'''
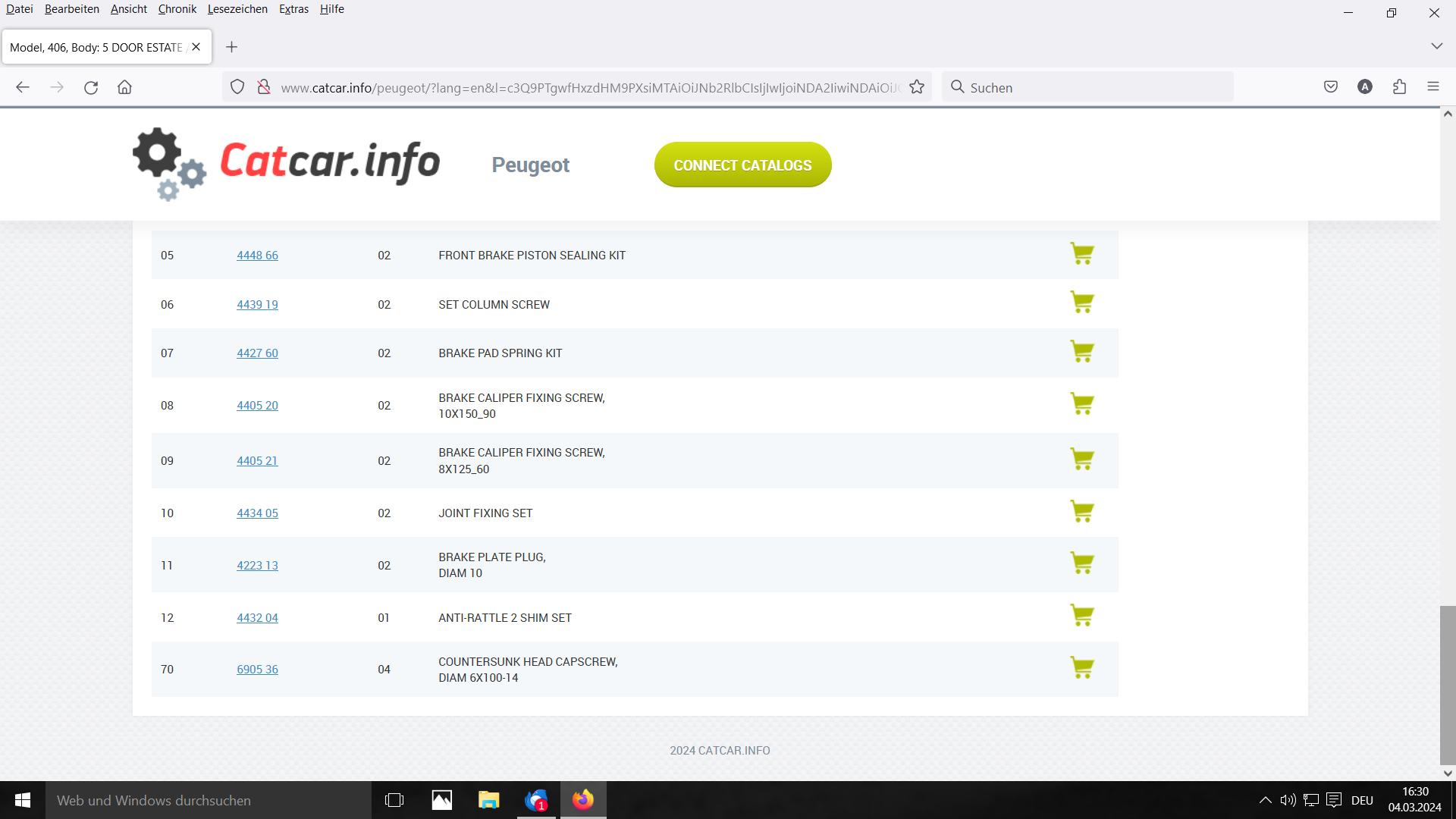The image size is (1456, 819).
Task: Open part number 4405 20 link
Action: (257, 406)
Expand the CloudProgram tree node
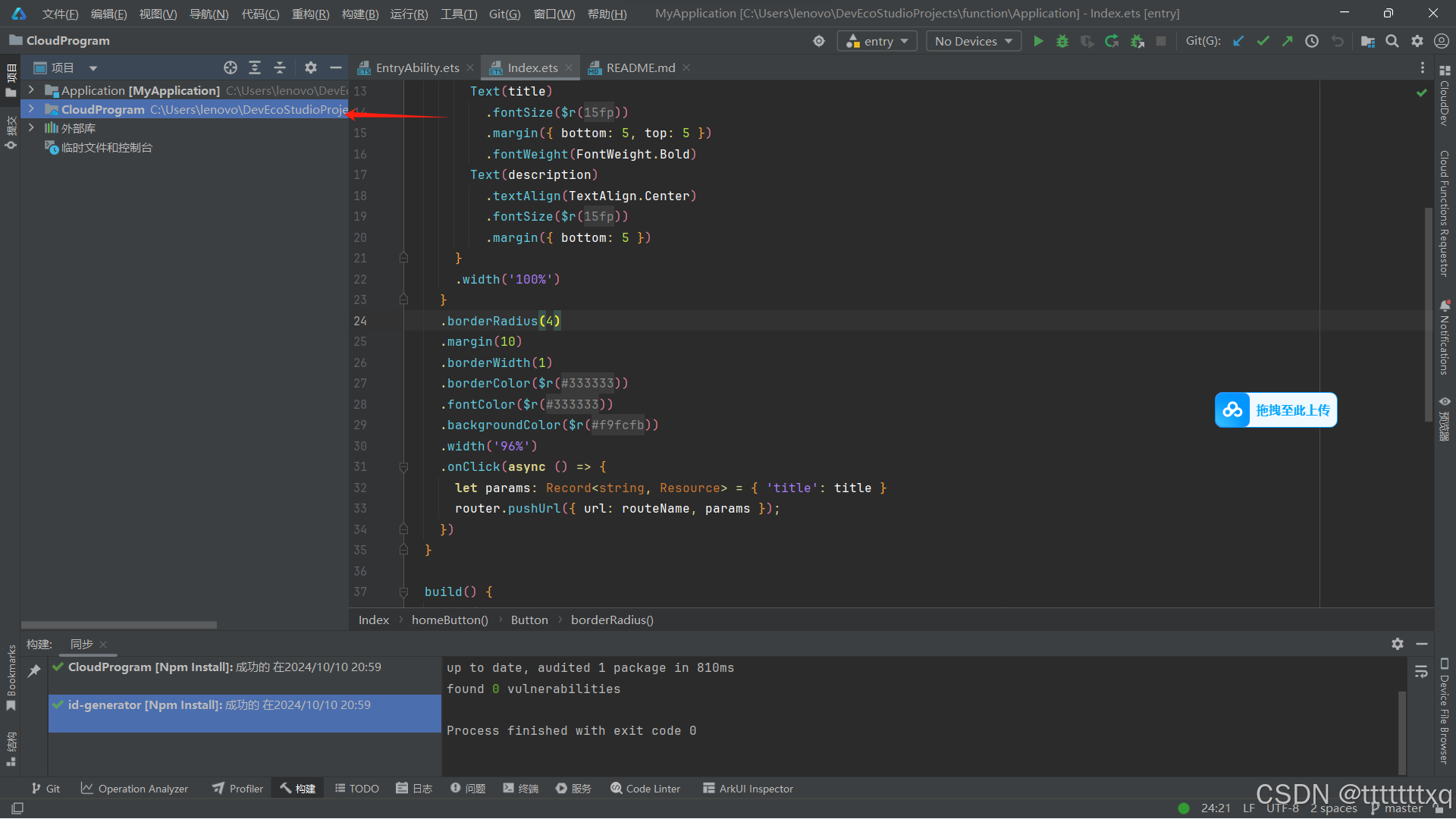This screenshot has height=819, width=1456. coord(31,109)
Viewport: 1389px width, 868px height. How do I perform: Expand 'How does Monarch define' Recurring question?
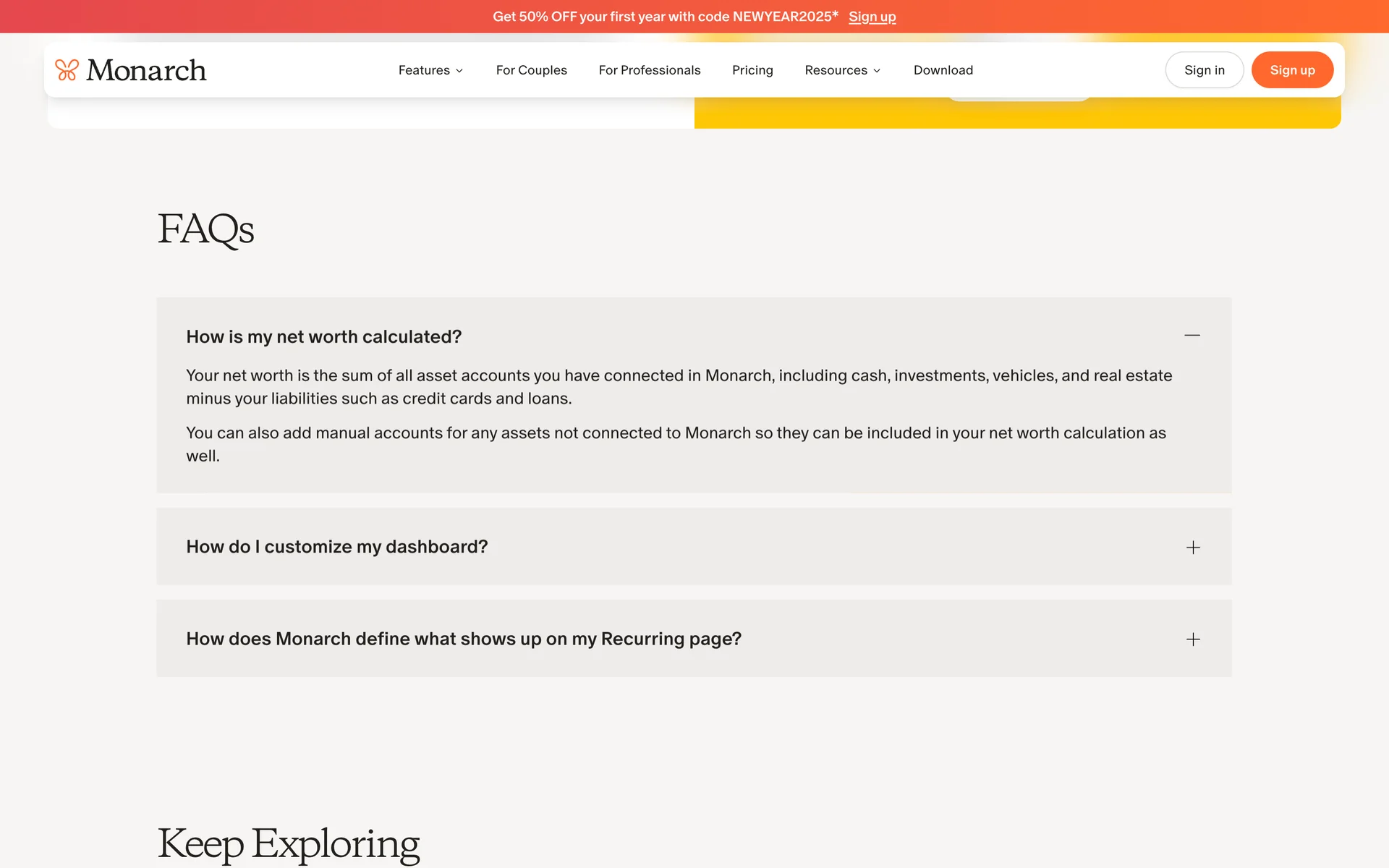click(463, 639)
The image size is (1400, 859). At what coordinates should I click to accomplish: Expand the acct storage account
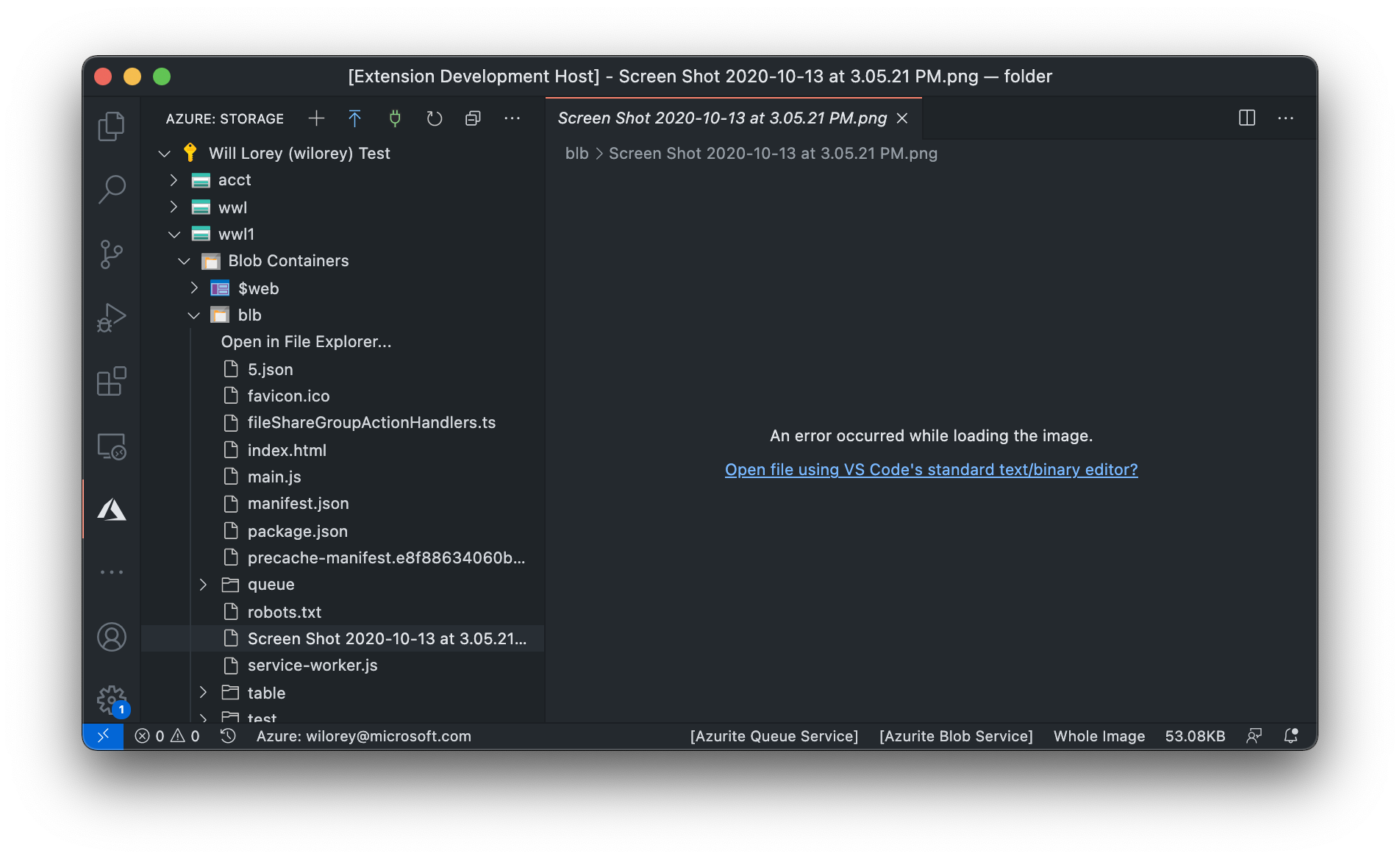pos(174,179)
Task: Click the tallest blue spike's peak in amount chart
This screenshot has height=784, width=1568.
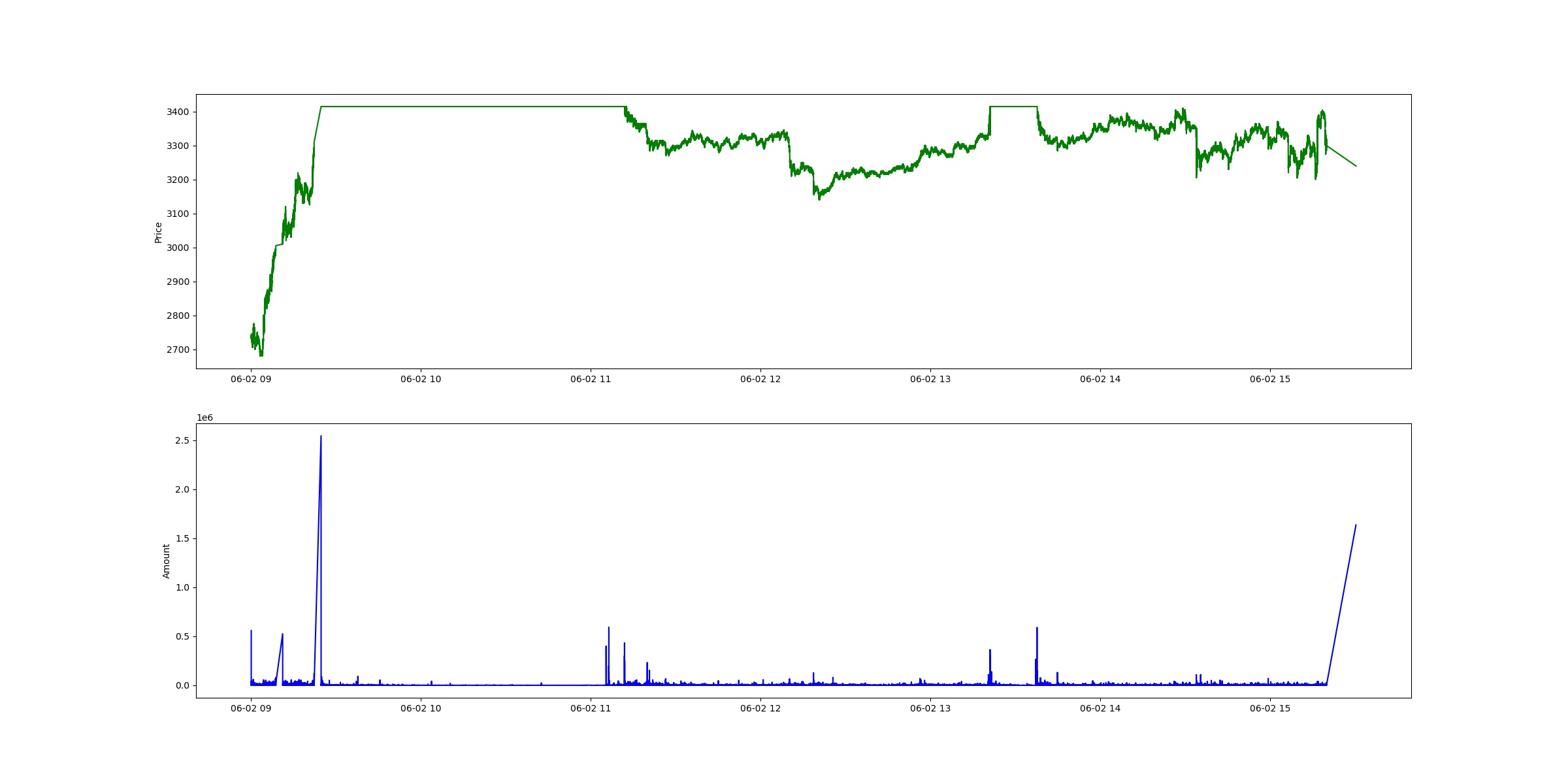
'''
◆ Task to complete ◆
Your answer must be everything above from the line with "Viewport: 1389px width, 868px" down to the line with "Task: Click the", word for word, and no pictures.

◆ Answer for the task ◆
Viewport: 1389px width, 868px height. How do I perform: Expand 'How does Monarch define' Recurring question?
click(463, 639)
The image size is (1400, 859). At what coordinates should I click to accomplish: Expand the acct storage account
pos(174,179)
Task: Click the tallest blue spike's peak in amount chart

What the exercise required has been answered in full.